Landfills contain 10 times more food than plastic. It's time to think about what we eat (and waste) in a new way.
Lincolnshire, England, is populated with few townspeople and many livestock ranches on land that's flat as far as the eye can see. It was there, in the middle of nowhere and more than five years ago, that I attended my first seminar connecting the dots between the food system and climate change. Back then, before An Inconvenient Truth, climate change wasn't on most Americans' radar, and even fewer were thinking about whether food production was contributing to it.
So much has changed since then. And yet, so little.
What's become clear is that one-third of the world's greenhouse gas emissions are food-related. And study after study shows that some food products—meat and dairy products from ruminant animals (primarily cattle and lamb), highly processed foods derived from industrially grown grains, and air-freighted specialty foods—use a far greater percentage of resources than plant-based foods and whole grains, regardless of where those plant-based foods come from or who produces them. Another way of putting this is that the calories of energy expended to produce meat, processed foods, and specialty foods far outweigh the caloric energy those foods provide. (And they use a heck of a lot more water, too.) It's the very definition of "unsustainable." The American diet is dependent on this greenhouse gas-intensive food, and we waste (by eating too much or simply tossing) more than 25 percent of it.
But the public is still focused on the symbols of waste dating from the earliest Earth Days—plastic bottles, fast food packaging, whether and what to recycle (as opposed to doing anything meaningful with reclaimed materials). How much of landfill waste is composed of consumer plastics? Just 1 percent, and none of it degrades into methane, which has 25 times more warming potential than carbon dioxide. How much landfill waste does food contribute? About 10 percent, according to The Garbage Project. And food waste does produce methane in a landfill.
In addition to being distracted by the plastic versus paper question, we've engaged in many sideline fights: whether pasture-finished beef is better than grain-fed from a climate change perspective; whether methane digester technology is good or bad; and whether local, conventional food or organic food shipped long distances gets the halo of being a "lower-carbon" food.
In sum, few people think about food from a climate-change perspective, and many that do are arguing over nuances. To really chip away at climate change, we need to change our diets in a very fundamental way, and that doesn't mean vegan is the only way to go.

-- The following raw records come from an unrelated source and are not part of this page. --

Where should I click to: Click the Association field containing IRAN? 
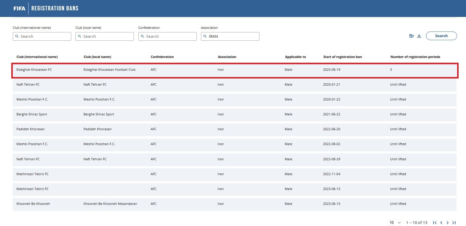tap(233, 36)
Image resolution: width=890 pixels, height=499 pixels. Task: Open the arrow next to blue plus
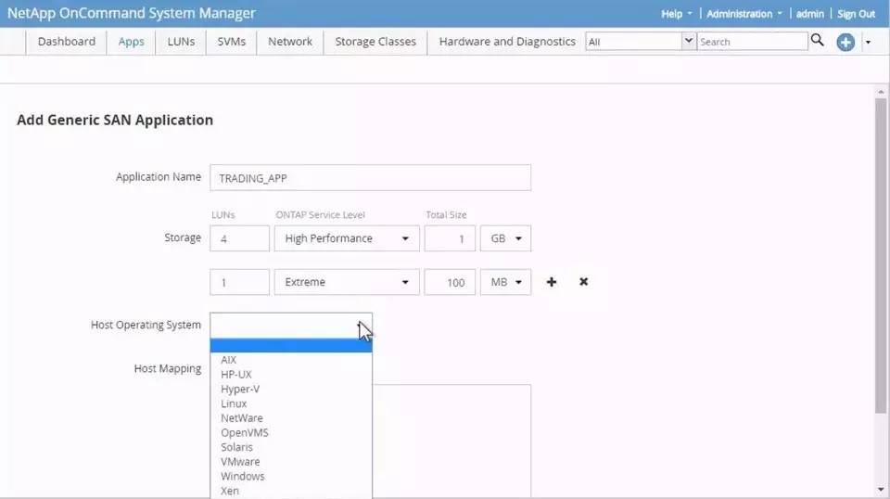point(868,42)
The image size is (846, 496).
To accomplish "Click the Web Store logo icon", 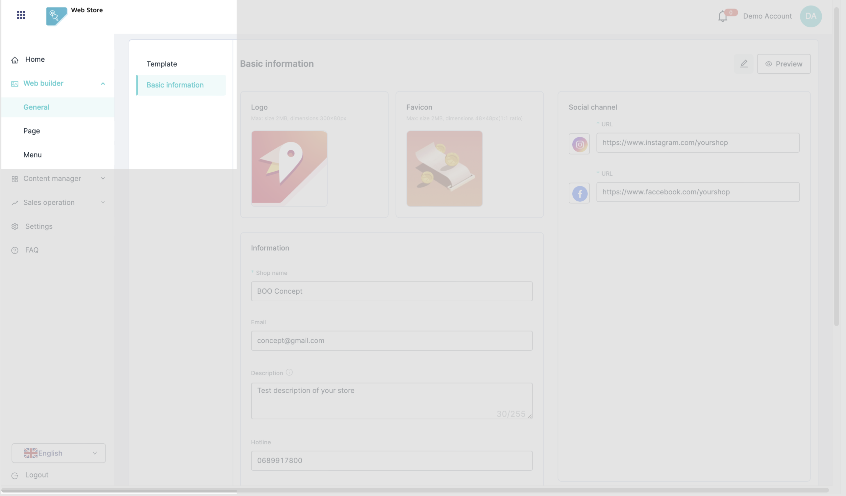I will coord(56,16).
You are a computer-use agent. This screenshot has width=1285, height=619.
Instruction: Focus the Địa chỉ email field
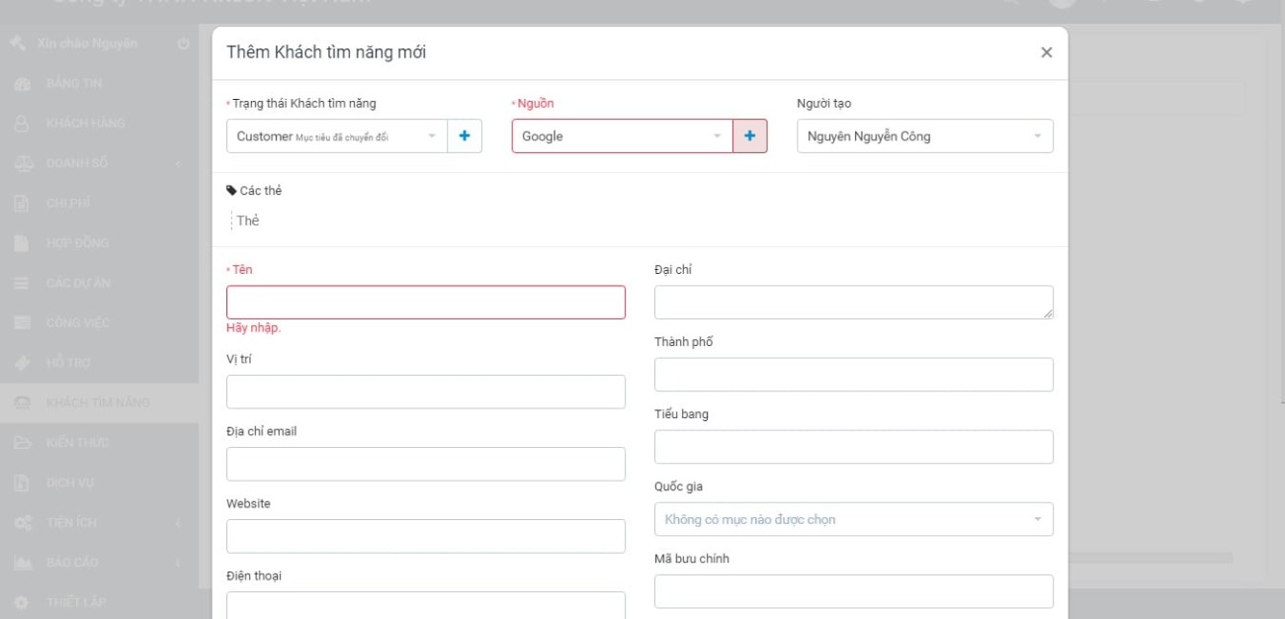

Back to Lincolnshire. I was there to learn about emerging science, available only in Europe at the time. By signing the Kyoto Protocol, European countries had to develop greenhouse gas inventories, which led them down a path of studying food a decade before we in the U.S. even considered those questions. In 2007, after more than a year of research, the company I work for, Bon Appetit Management Company, announced its Low Carbon Diet program. The cornerstone of the program was a commitment to reducing the amount of beef and cheese we serve, radically reducing food waste and air-freighted foods in all of our kitchens, and to auditing equipment and changing how much energy and water we use to prepare the 120 million meals a year we serve.
We haven't banned burgers from the grill or cheese from pizzas. Yet in the first two years of the program, we reduced beef by a full third and cheese by more than 10 percent. Standard lower ranges of meat and cheese are now written into the companywide quality assessments that all of our managers and chefs follow, guaranteeing that we're on a Low Carbon Diet every day. From an impact perspective, it's kind of like Meatless Monday, Tuesday, and Wednesday combined.
Today, on April 14, we're celebrating our fourth annual Low Carbon Diet Day, the one day a year when we talk about these principles in a very public way. (Had "Low Methane Day" sounded as catchy as a riff on the Atkins craze, that's probably what we would've called it.) The key to the program's ongoing success has been culinary: If the alternative to beef curries had been cardboard, it would have failed. If we had pressed recipes on our chefs instead of letting them develop options tailored to their guests, it would have failed.
And yet for all the satisfaction I feel about helping change a corporate culture, and galvanizing hundreds of chefs who make day-to-day purchasing decisions, I know we've just scratched the surface of what needs to be done. How many delis exist—in our world or beyond—offering four different kinds of meat sandwiches and only one "vegetarian" offering as opposed to multiple vegetable combinations with meat as a tasty topping option? Aside from personal flavor preferences, why do we persist in our belief that it is "normal" not only to have protein at every meal, but a minimum of four ounces of it each time?
The debates about pasture-raised versus intensively produced meats, or local versus global foods, are important demonstrations of our values—maintaining rural ways of life, knowing how our food is grown, improving animal and social welfare, even preserving flavor. They're all important. But to have any sort of impact on climate change—and a host of other environmental and social concerns—we have to commit to some major changes in our diets. And none of those seems to be on the table yet.